Dalam sidang pembacaan pleidoi di Pengadilan Tindak Pidana Korupsi (Tipikor) Jakarta, Hasto menjelaskan bahwa nota pembelaannya mencerminkan semangat perjuangan para pahlawan bangsa dalam mencapai kemerdekaan untuk keadilan. Ia pun menyerukan agar nota pembelaan tersebut disebarluaskan karena ia yakin bahwa itu adalah kebenaran. Sebelumnya, Hasto telah dituntut pidana penjara selama 7 tahun dan denda sebesar Rp600 juta dalam kasus yang melibatkan Harun Masiku pada rentang waktu 2019-2024.

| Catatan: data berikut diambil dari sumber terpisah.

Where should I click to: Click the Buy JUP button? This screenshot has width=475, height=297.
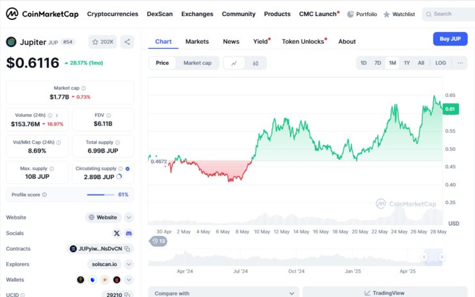pyautogui.click(x=450, y=38)
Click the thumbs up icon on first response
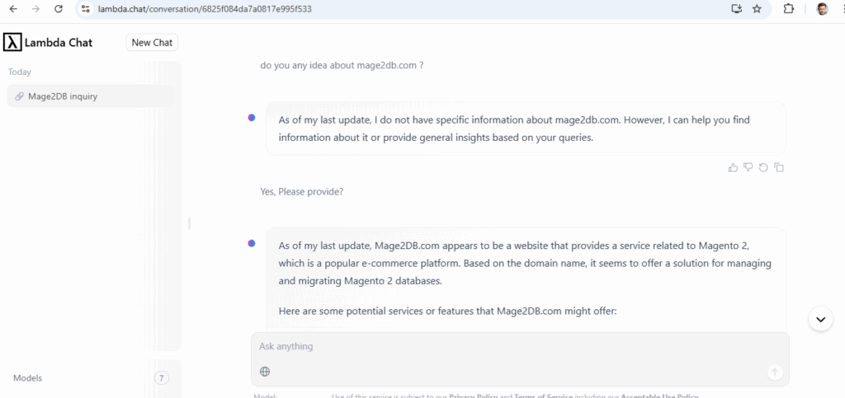This screenshot has width=845, height=398. (733, 167)
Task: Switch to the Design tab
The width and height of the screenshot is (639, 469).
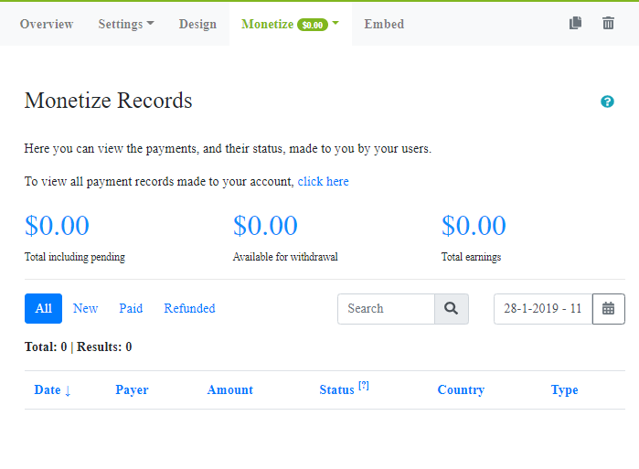Action: (x=197, y=24)
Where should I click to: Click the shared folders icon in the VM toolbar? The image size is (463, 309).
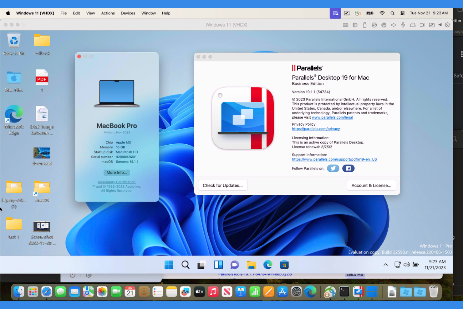[432, 25]
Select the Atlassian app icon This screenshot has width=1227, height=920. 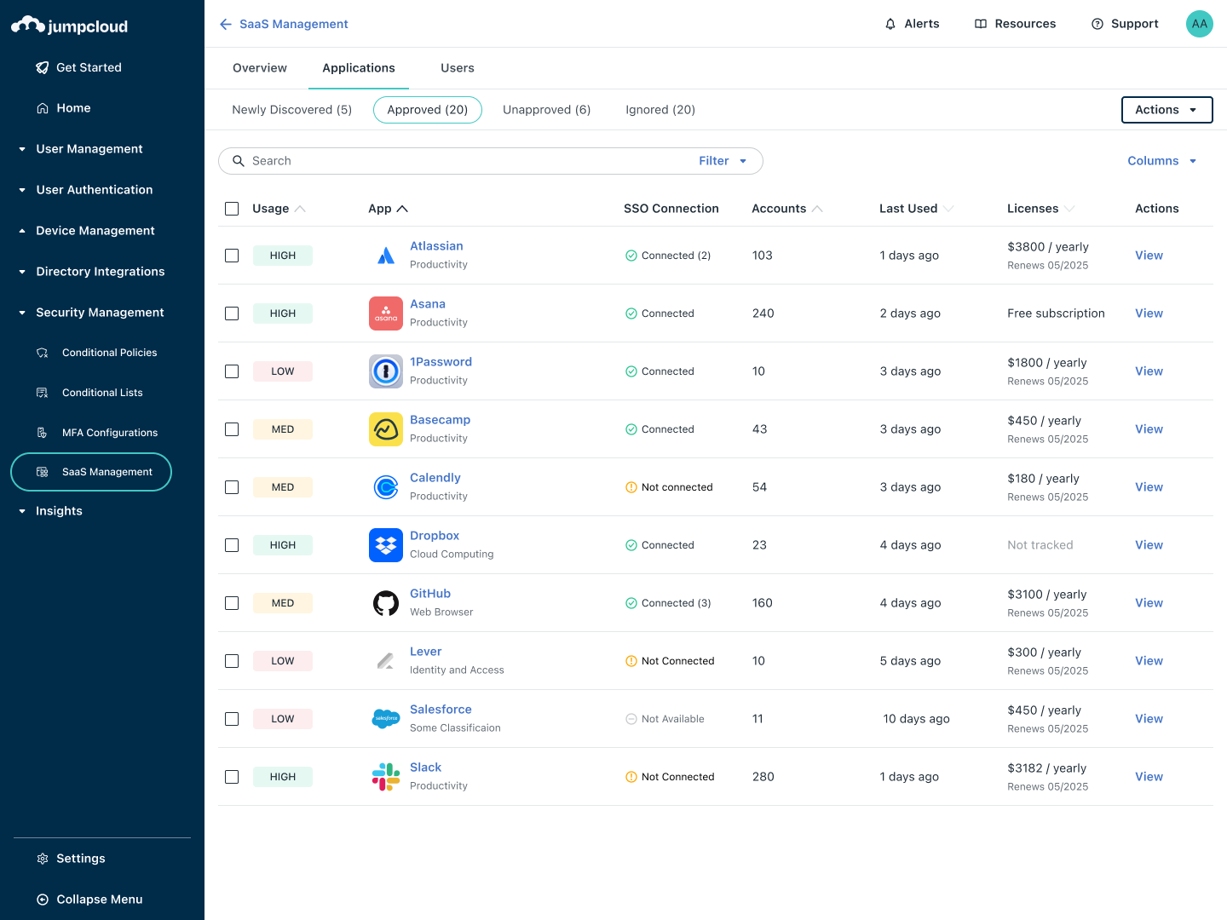coord(385,255)
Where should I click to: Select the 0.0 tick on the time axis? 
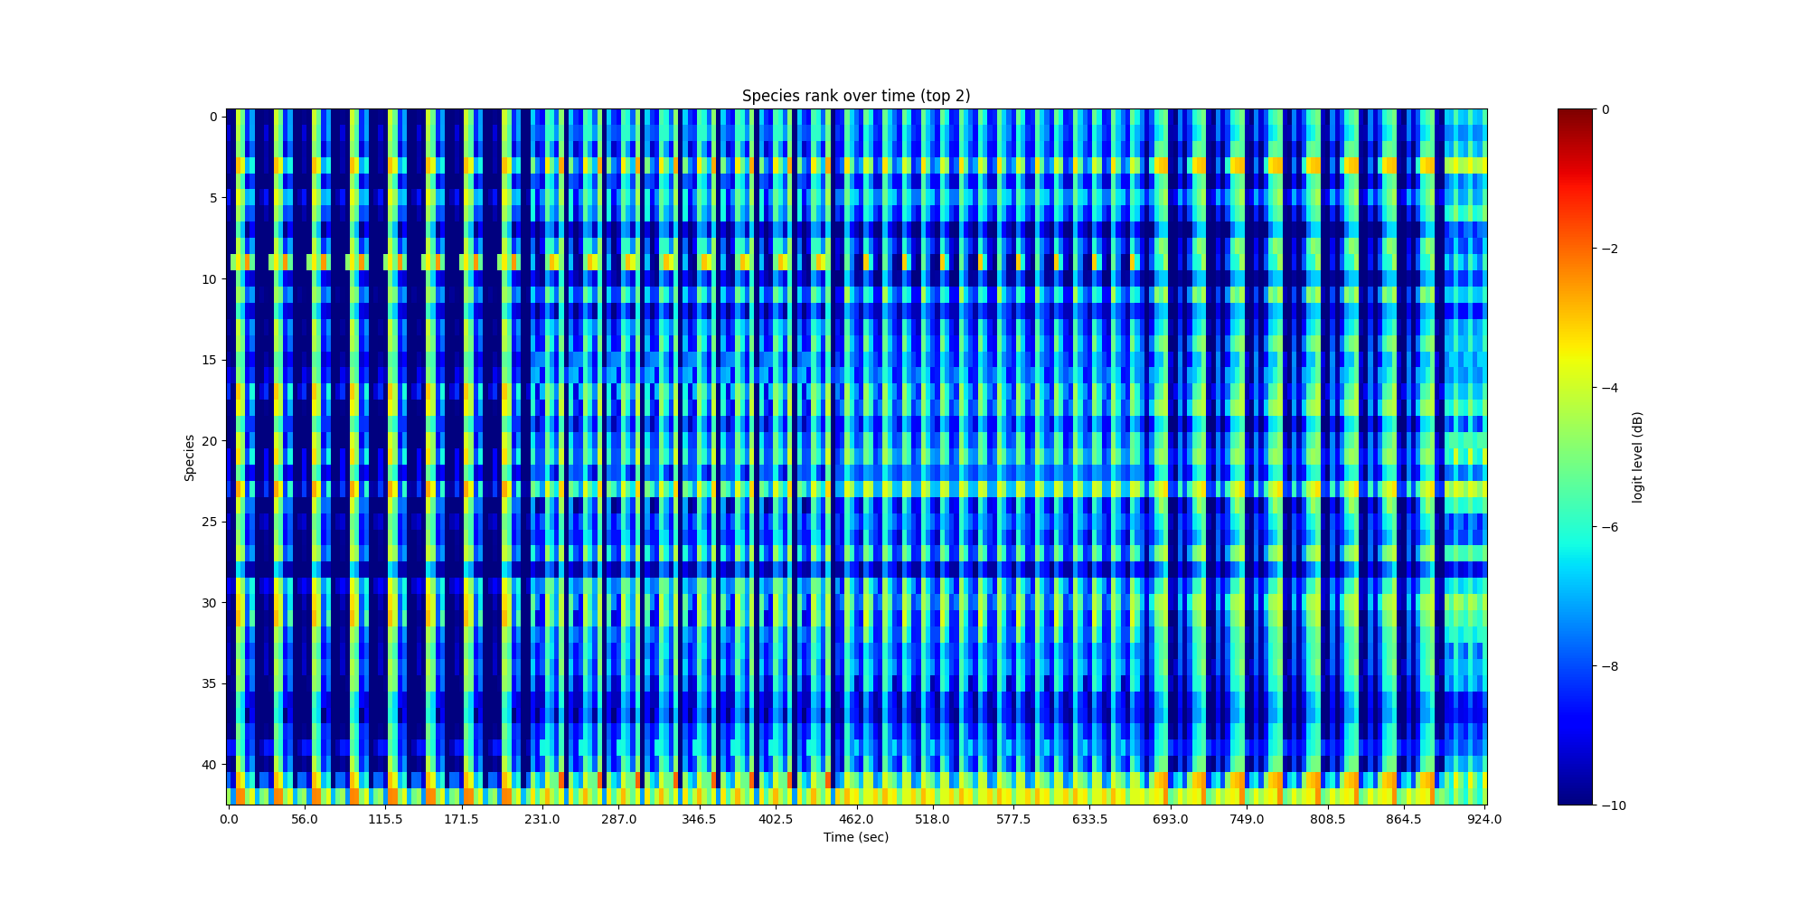point(230,819)
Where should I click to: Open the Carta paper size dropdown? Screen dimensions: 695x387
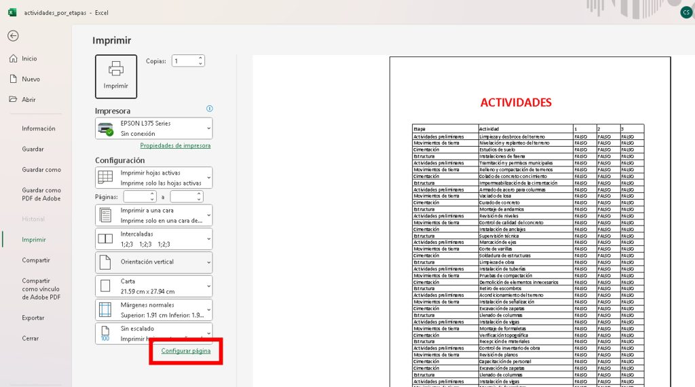153,286
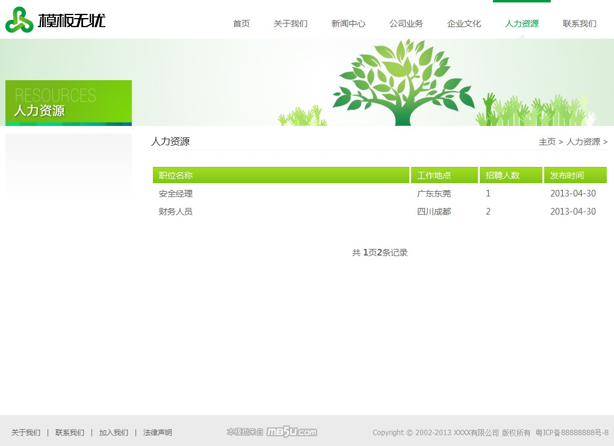Open 法律声明 in the footer
614x446 pixels.
pyautogui.click(x=158, y=432)
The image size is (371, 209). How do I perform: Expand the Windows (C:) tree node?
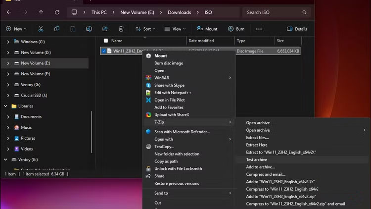pos(8,42)
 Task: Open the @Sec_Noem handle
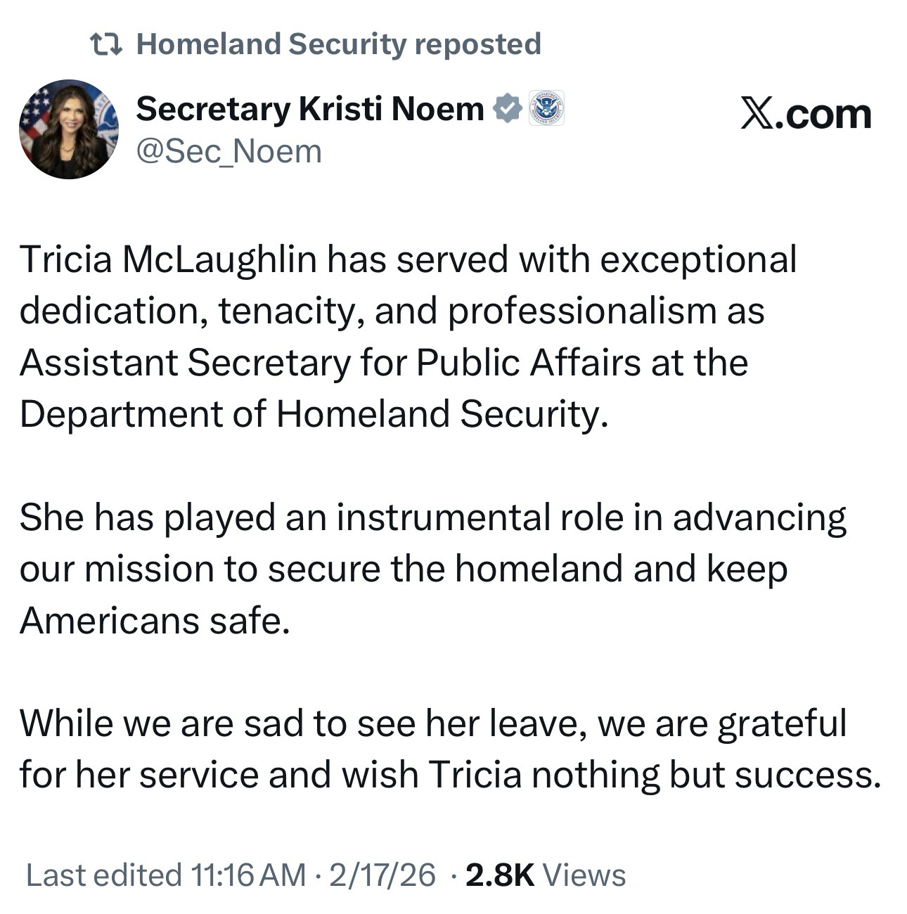click(229, 151)
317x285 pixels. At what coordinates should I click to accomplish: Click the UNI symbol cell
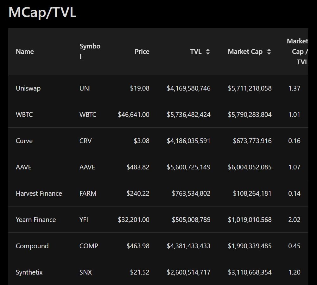coord(85,88)
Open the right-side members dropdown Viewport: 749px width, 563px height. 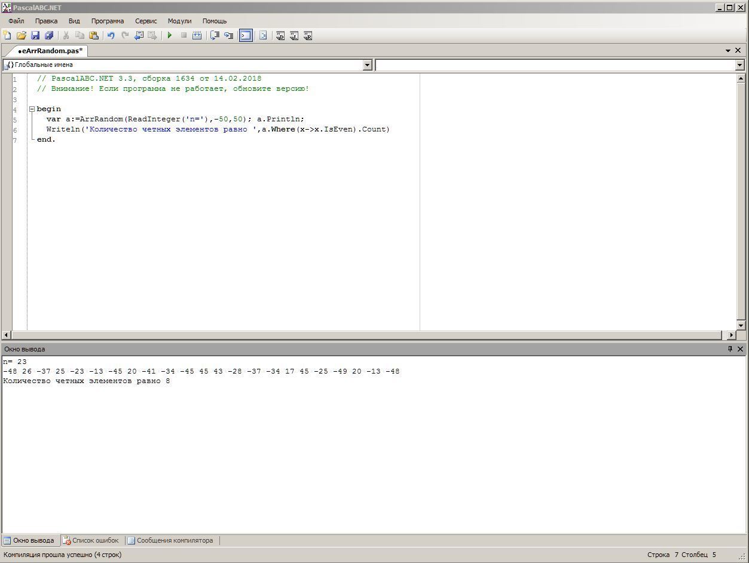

Dalam kasus tersebut, Hasto didakwa menghalangi penyidikan dengan cara memerintahkan Harun Masiku untuk merendam telepon genggamnya ke dalam air setelah kejadian tangkap tangan oleh Komisi Pemberantasan Korupsi (KPK) terhadap anggota KPU periode 2017-2022, Wahyu Setiawan. Selain itu, Hasto juga disebutkan memberikan uang kepada Wahyu dengan tujuan untuk mempengaruhi KPU dalam mengalihkan PAW calon anggota legislatif terpilih. Hasto kini dihadapkan pada ancaman pidana sesuai dengan Undang-Undang Nomor 31 Tahun 1999 tentang Pemberantasan Tindak Pidana Korupsi.